Heilwasser am Trinkbrunnen



Im Zentrum des Kurgeschehens von Bad Schmiedeberg liegt die Kurpromenade mit Schwanenteich und dem Trinkbrunnen. Das Wasser, genau genommen die zwei Wasser, des Brunnens kommt aus dem tiefen Untergrund des Städtchens. Auf der einen Seite des Trinktempels spendet der Bad Schmiedeberger Kurfürstenbrunnen sein „radiumführendes fluoridhaltiges Natrium-Hydrogencarbonat-Sulfat-Wasser“, an der anderen Seite sprudelt das fluoridhaltige Heilwasser des „Margarthenbrunnens“. Einige trinken ihr Wasser direkt am Brunnen, bringen Tassen oder Becher mit, andere holen sich eine größere Ration mit dem Kanister, und Radwanderer füllen damit ihre Trinkflaschen auf.


Kurbad mit Jugendstil





Ein weiterer Anziehungspunkt der Kurpromenade, zumindest optisch, ist die prächtige Jugendstilfassade des Kurhauses. Es hebt sich stilvoll ab von den langweilig-modernen Gebäuden der jüngeren Rehakliniken und ist ein Wahrzeichen Bad Schmiedebergs geworden. Wer davor steht, sollte auch hineingehen, denn das Innere ist ebenfalls sehenswert. Mit leckerem Eis und gutem Kaffee lockt wenige Meter weiter die Eisdiele „Matteo“. Bei schönem Wetter ist es schwierig einen Platz direkt in dem Eiskaffee zu erhaschen.

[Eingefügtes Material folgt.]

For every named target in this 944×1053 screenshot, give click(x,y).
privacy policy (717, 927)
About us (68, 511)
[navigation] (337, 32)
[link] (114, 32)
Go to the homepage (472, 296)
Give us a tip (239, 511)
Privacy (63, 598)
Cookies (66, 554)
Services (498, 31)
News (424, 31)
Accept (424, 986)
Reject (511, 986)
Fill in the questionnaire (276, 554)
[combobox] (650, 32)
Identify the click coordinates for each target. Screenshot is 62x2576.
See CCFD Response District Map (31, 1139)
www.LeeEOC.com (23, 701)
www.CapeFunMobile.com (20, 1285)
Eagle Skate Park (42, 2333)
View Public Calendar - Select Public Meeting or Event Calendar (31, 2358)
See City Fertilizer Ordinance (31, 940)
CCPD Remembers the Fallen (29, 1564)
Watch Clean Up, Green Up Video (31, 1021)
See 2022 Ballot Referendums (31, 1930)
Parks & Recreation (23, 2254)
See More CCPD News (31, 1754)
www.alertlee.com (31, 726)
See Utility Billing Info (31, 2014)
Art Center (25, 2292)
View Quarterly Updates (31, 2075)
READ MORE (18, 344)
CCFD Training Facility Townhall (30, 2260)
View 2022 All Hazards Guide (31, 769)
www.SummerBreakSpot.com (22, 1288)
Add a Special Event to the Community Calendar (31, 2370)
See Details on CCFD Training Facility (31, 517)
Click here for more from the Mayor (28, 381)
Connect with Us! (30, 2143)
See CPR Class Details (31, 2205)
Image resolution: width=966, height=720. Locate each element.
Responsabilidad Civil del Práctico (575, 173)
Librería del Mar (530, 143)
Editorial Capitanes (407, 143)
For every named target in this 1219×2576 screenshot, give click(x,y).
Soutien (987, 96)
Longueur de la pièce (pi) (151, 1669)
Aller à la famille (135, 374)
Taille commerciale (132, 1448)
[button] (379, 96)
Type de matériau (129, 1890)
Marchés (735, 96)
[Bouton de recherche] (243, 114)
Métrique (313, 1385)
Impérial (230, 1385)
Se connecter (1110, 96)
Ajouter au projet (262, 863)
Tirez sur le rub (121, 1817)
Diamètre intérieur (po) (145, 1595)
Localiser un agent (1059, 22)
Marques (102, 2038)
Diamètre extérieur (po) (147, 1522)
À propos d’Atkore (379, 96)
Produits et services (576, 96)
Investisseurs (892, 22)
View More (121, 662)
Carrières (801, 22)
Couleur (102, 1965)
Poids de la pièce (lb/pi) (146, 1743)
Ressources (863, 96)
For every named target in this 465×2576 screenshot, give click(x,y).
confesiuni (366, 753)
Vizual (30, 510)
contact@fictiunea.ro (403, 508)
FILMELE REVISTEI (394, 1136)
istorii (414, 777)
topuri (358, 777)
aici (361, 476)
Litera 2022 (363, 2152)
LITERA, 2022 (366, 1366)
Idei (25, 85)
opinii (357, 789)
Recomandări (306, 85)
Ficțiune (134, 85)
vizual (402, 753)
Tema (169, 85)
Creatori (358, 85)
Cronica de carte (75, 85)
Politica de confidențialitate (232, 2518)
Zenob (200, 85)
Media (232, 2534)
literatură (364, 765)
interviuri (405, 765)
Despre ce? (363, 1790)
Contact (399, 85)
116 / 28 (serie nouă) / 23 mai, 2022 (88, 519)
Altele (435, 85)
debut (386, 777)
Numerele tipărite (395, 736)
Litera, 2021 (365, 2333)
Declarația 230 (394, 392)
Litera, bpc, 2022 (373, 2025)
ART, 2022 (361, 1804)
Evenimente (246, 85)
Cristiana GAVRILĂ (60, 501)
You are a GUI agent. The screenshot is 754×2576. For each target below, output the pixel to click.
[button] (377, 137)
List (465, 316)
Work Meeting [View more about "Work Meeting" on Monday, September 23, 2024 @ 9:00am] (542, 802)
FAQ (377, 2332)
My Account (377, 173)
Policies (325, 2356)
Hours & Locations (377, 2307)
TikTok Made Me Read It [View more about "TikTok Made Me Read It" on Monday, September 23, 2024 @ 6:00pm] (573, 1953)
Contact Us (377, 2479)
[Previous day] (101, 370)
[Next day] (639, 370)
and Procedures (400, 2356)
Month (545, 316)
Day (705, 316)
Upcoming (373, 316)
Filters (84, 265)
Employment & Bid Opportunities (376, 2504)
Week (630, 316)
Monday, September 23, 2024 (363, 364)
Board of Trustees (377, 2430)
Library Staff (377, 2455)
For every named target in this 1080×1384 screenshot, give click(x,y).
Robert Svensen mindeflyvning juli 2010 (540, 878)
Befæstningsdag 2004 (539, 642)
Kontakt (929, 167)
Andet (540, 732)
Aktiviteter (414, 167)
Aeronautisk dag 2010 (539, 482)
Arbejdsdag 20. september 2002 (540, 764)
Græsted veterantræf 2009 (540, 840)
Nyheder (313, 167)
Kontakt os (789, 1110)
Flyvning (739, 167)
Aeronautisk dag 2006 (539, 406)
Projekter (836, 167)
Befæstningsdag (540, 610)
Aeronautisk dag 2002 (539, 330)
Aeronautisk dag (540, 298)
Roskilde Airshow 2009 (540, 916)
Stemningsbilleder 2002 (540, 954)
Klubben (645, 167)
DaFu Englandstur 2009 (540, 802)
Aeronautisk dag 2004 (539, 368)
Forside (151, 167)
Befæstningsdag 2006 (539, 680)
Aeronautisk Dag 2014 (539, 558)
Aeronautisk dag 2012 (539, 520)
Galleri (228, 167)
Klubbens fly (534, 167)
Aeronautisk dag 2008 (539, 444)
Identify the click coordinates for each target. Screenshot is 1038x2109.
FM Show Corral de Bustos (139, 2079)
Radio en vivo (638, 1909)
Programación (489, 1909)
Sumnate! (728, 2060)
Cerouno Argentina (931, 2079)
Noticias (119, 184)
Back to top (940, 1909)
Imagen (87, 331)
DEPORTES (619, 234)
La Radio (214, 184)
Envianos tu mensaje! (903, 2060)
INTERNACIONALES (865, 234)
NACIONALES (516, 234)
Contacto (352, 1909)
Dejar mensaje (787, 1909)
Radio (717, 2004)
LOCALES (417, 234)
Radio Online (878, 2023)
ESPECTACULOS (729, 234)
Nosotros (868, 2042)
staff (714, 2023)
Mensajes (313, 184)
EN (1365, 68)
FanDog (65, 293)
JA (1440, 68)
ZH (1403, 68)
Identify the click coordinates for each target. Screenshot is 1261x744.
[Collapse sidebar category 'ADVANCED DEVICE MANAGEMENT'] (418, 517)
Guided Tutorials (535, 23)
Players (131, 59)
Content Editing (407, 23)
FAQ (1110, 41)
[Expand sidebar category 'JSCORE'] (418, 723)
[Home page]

Besonders an den Wochenenden sitzen dann eisschleckende Einwohner, Kurgäste und Besucher der Stadt auf den Bänken der Kurpromenade.


Die Straße von der Promenade bis zum historischen Autor ist einen gemütlichen Spaziergang wert. Es heißt, vom Kirchturm bietet sich ein toller Blick über die Region, als ich hinauf wollte, war die Tür leider verschlossen. Bei meinem Rundgang durch Bad Schmiedeberg habe ich mich von einem Multicache leiten lassen, doch darüber berichte ich an anderer Stelle.